There are three parts to this:
- Create the parameter in AWS Parameter Store to hold the secret
- Update your Play server to read the rotating secrets from AWS Parameter Store
- Install an AWS Lambda to update the secret on a regular basis
As an example we'll use an AWS Parameter called /Example/PlayAppSecret - create your own
AWS Parameter to hold the Application Secret, using a type of SecureString and whichever
KMS key you want to use:
Every time you update this Parameter, your Play app servers will fetch the new secret state
as soon as their short-lived caches expire. After the usageDelay has passed, they will
start to sign cookies using the new secret, but will continue to accept cookies signed
with the old secret until overlapDuration has passed.
The Play Server is only responsible for reading the updates of the Application Secret - it doesn't update the secret itself. The state of the Application Secret (the old & new secrets, and when to begin switching over between the two) is fetched from AWS Parameter Store and cached with a short-lifetime, to ensure that soon after the AWS Parameter containing the secret is updated, all app servers are ready to begin using it.
You'll need to add two library dependencies for com.gu.play-secret-rotation - one dependency specific
to your Play version, and another specific to your AWS SDK version:
- Play ...
- AWS SDK (v1 or v2) ...
So, for example:
libraryDependencies ++= Seq(
"com.gu.play-secret-rotation" %% "play-v28" % "0.x",
"com.gu.play-secret-rotation" %% "aws-parameterstore-sdk-v2" % "0.x",
)In your ApplicationComponents, mix-in RotatingSecretComponents and provide the secretStateSupplier
required by that trait:
import com.gu.play.secretrotation._
val secretStateSupplier: SnapshotProvider = {
import com.gu.play.secretrotation.aws.parameterstore
new parameterstore.SecretSupplier(
TransitionTiming(usageDelay = ofMinutes(3), overlapDuration = ofHours(2)),
"/Example/PlayAppSecret",
parameterstore.AwsSdkV1(AWSSimpleSystemsManagementClientBuilder.defaultClient())
)
}Note that you'll probably have to define credentials/region on the AWSSimpleSystemsManagementClient.
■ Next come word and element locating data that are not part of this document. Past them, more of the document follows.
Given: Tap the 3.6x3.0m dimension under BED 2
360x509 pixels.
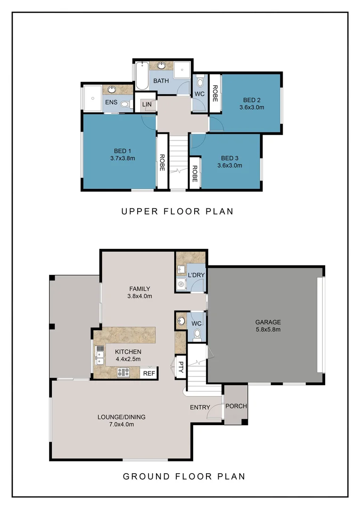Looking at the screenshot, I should [x=252, y=107].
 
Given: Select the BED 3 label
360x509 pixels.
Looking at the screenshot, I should [x=229, y=158].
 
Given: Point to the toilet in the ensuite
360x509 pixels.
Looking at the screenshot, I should [x=125, y=105].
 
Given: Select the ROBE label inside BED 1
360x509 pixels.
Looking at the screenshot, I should [x=162, y=163].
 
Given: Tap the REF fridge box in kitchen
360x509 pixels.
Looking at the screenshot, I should [x=149, y=373].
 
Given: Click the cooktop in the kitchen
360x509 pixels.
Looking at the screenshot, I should [x=123, y=372].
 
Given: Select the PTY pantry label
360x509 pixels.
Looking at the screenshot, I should [x=180, y=367].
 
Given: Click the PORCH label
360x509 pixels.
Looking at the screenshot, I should [x=236, y=406].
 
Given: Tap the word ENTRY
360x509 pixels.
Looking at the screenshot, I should [x=200, y=407].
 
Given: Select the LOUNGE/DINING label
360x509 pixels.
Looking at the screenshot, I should [x=121, y=417].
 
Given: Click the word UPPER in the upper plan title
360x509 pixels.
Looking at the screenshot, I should [x=139, y=212].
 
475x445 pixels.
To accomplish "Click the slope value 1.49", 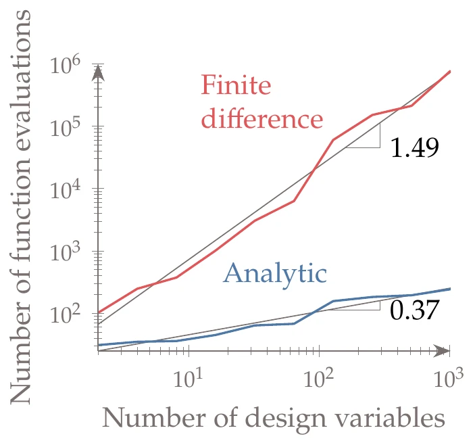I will [x=415, y=148].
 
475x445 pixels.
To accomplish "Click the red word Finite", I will [x=236, y=86].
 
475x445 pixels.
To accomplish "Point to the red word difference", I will [x=261, y=119].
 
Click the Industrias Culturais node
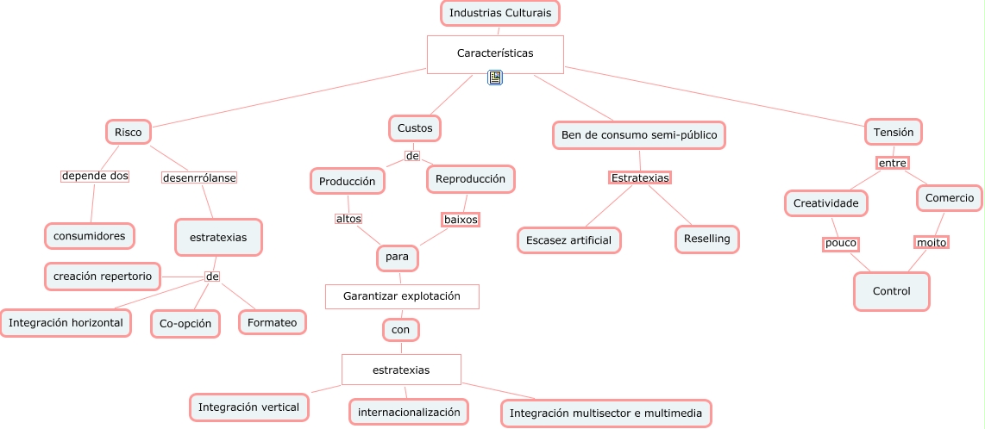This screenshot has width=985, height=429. (x=500, y=13)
Your Play app servers will need an IAM policy like this in order to read the secret 'state':
- Effect: Allow
Action: ssm:GetParameters
Resource: 'arn:aws:ssm:eu-west-1:111222333444:parameter/Example/PlayAppSecret'
- Effect: Allow
Action: kms:Decrypt
Resource: 'arn:aws:kms:eu-west-1:111222333444:key/aaaaaaaa-bbbb-cccc-dddd-eeeeeeeeeeee'You don't have to do this step straight away! You've already got a fair bit of benefit from being able to update your Application Secret without downtime, and you should check that your Play servers are operating well by testing with a manual update of the Parameter value before you continue.
Once you're happy that manual updates are working, you can start automatic scheduled updates with an AWS Lambda: download the latest published jar for the AWS Lambda.
Set the Lambda Function code Handler to this value:
com.gu.play.secretrotation.aws.parameterstore.Lambda::lambdaHandler
Set the Lambda Environment variable PARAMETER_NAME to the name of the
parameter that contains the secret (in this example 'Example/PlayAppSecret').
Set the Lambda Execution role to have a policy like this:
{
"Version": "2012-10-17",
"Statement": [
{
"Effect": "Allow",
"Action": "ssm:DescribeParameters",
"Resource": "arn:aws:ssm:eu-west-1:111222333444:*"
},
{
"Effect": "Allow",
"Action": "ssm:PutParameter",
"Resource": "arn:aws:ssm:eu-west-1:111222333444:parameter/Example/PlayAppSecret"
},
{
"Effect": "Allow",
"Action": "kms:Encrypt",
"Resource": "arn:aws:kms:eu-west-1:111222333444:key/aaaaaaaa-bbbb-cccc-dddd-eeeeeeeeeeee"
},
{
"Effect": "Allow",
"Action": ["logs:CreateLogGroup","logs:CreateLogStream","logs:PutLogEvents"],
"Resource": "arn:aws:logs:*:*:*"
}
]
}Finally, use an AWS CloudWatch Scheduled Event to trigger the Lambda to run at regular intervals.
The Lambda should not run more often than the overlapDuration defined in the secretStateSupplier
in your Play Server - every 6 hours with a 2 hour overlap will probably work well.